CMS to expand ambulance program integrity payment model nationwide
The Centers for Medicare & Medicaid Services reported that the Prior Authorization Model for Repetitive, Scheduled Non-Emergent Ambulance Transport (RSNAT) saved Medicare $650 million over 4 years
By Laura French
BALTIMORE — The Centers for Medicare & Medicaid Services (CMS) announced Tuesday that it will expand the Medicare Prior Authorization Model for Repetitive, Scheduled Non-Emergent Ambulance Transport (RSNAT) nationwide.
The RSNAT Prior Authorization Model tests whether prior authorization — or advanced approval of a service before the service is furnished and before a claim is submitted for payment — helps save Medicare money while maintaining or improving the quality of care for repetitive, scheduled non-emergency ambulance transportation.
The model was originally rolled out in New Jersey, Pennsylvania and South Carolina in 2014 and North Carolina, Virginia, West Virginia, Maryland, Delaware and the District of Columbia were added in 2016.
According to CMS, the model has saved Medicare about $650 million over four years while preserving quality of care and access to essential services.
The model helps address the issue of improper Medicare payments for non-emergent ambulance transports, which occurred at a rate of 22.6% in 2017 and 18.6% in 2018, according to CMS.
“As part of CMS’s comprehensive approach to protect taxpayer dollars and target the most significant program integrity risks facing our health care programs, CMS is working to prevent, rather than chase, fraud, waste, and abuse through smart, proactive measures,” the CMS announcement read.
Based on the model’s First Interim Evaluation Report in 2018, the chief actuary of CMS certified that nationwide expansion of the RSNAT Prior Authorization Model would reduce net Medicare spending. The Second Interim Evaluation Report, released Tuesday, supports previous findings, CMS officials said.
The second report found that the model reduced RSNAT service use by 63% and RSNAT expenditures by 72% among beneficiaries with end stage renal disease and/or severe pressure ulcers during the first four years of the model. This decrease in RSNAT service expenditures, in turn, caused a total decrease of Medicare fee-for-service (FFS) expenditures of 2% (about $650 million over four years), according to CMS. The report did not find evidence that the model adversely affected quality of care.
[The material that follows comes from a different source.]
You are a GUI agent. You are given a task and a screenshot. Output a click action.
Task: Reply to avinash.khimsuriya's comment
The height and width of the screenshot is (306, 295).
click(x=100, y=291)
“CMS program integrity functions allow us to hold the entire healthcare system accountable, protect beneficiaries from harm and safeguard taxpayer dollars,” said CMS Administrator Seema Verma in a statement. “When deployed appropriately, prior authorization can help ensure Medicare requirements are met before a service is provided and the claim is paid, without creating any new documentation requirements for providers. The RSNAT model has proven a resounding success, and beneficiaries across the country deserve to benefit from it.”
The model’s program integrity, patient safety and cost-savings elements will continue without interruption in the current states beyond December 1, 2020, when the model was originally scheduled to end in these states. CMS officials stated that more information on the national expansion and implementation dates for additional states will be released as it becomes available.
The national model will follow the same design as the current model. CMS will continue to monitor the COVID-19 pandemic and take it into account when determining the timeframe for expansion into additional states, officials said.